EXERCISE BRIEF => Show each line from the entries below that contains the word "Open".
┌─ RECORDS SHOWN
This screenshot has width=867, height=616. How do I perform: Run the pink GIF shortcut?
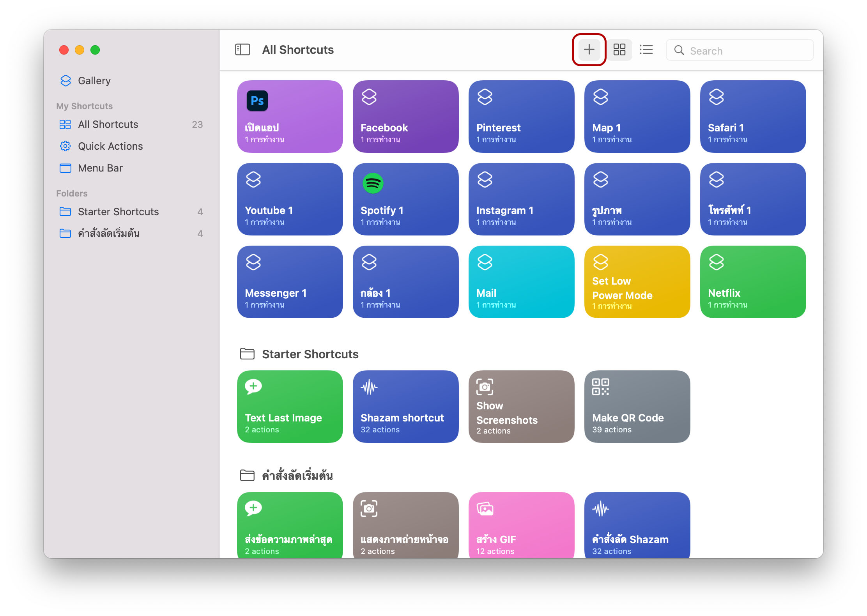[521, 525]

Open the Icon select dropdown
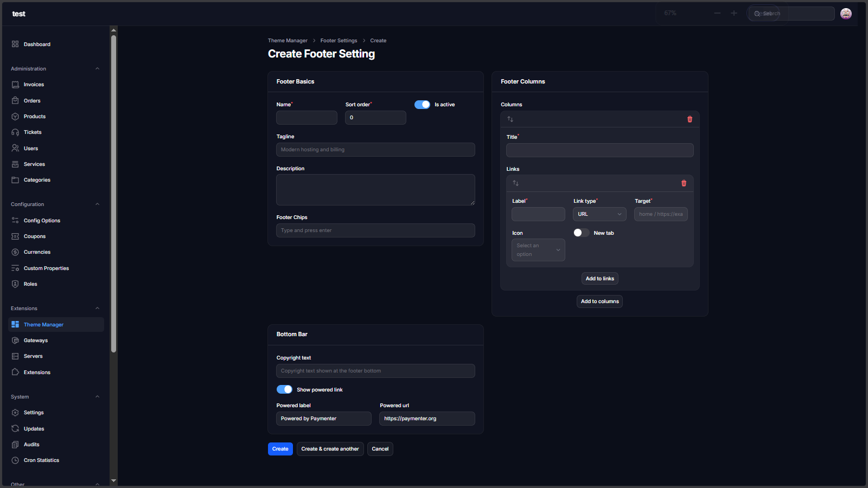tap(538, 250)
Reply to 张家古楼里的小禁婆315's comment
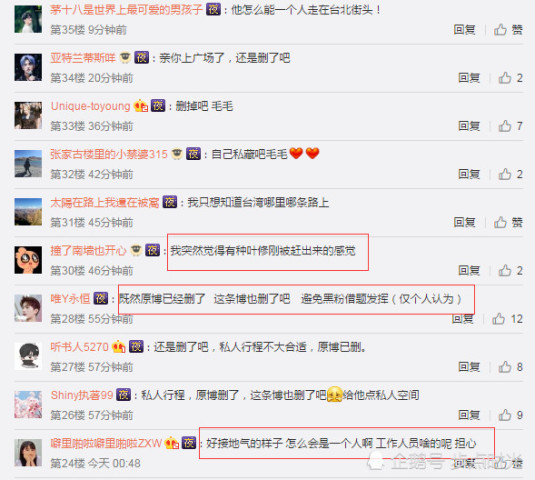The width and height of the screenshot is (535, 480). pyautogui.click(x=469, y=174)
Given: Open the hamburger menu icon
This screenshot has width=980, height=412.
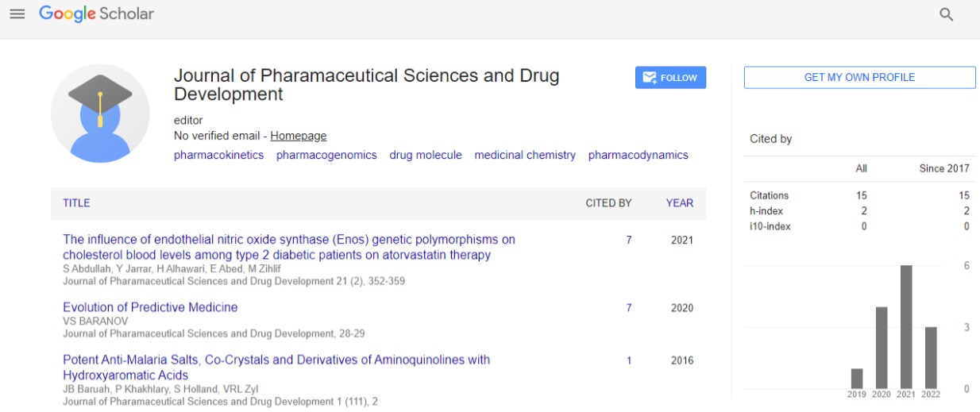Looking at the screenshot, I should 17,14.
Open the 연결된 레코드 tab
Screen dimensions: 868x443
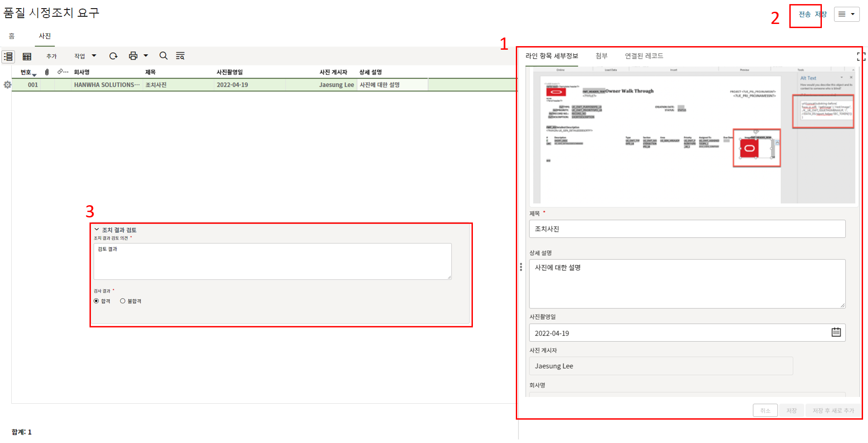click(x=644, y=56)
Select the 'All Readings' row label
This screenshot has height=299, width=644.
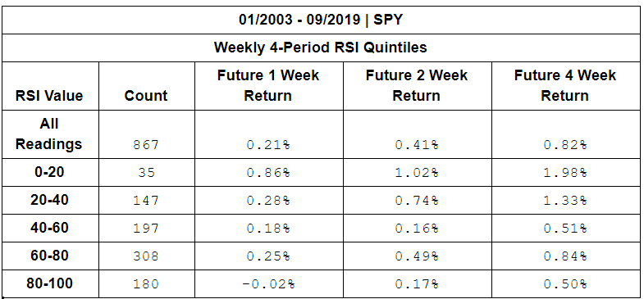(x=49, y=134)
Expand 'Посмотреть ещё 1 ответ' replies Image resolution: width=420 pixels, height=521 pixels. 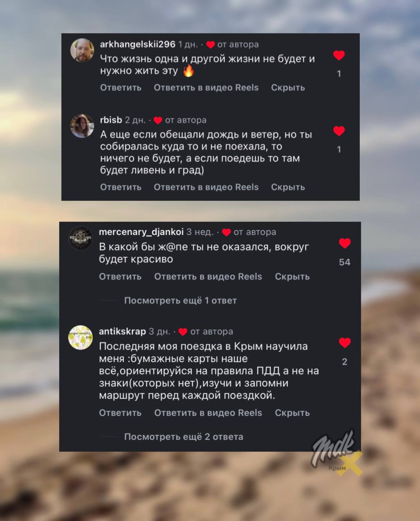(180, 300)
└─
SOLUTION =>
Open the Icon select dropdown
Given: Open the hamburger menu icon
Open the 연결된 레코드 tab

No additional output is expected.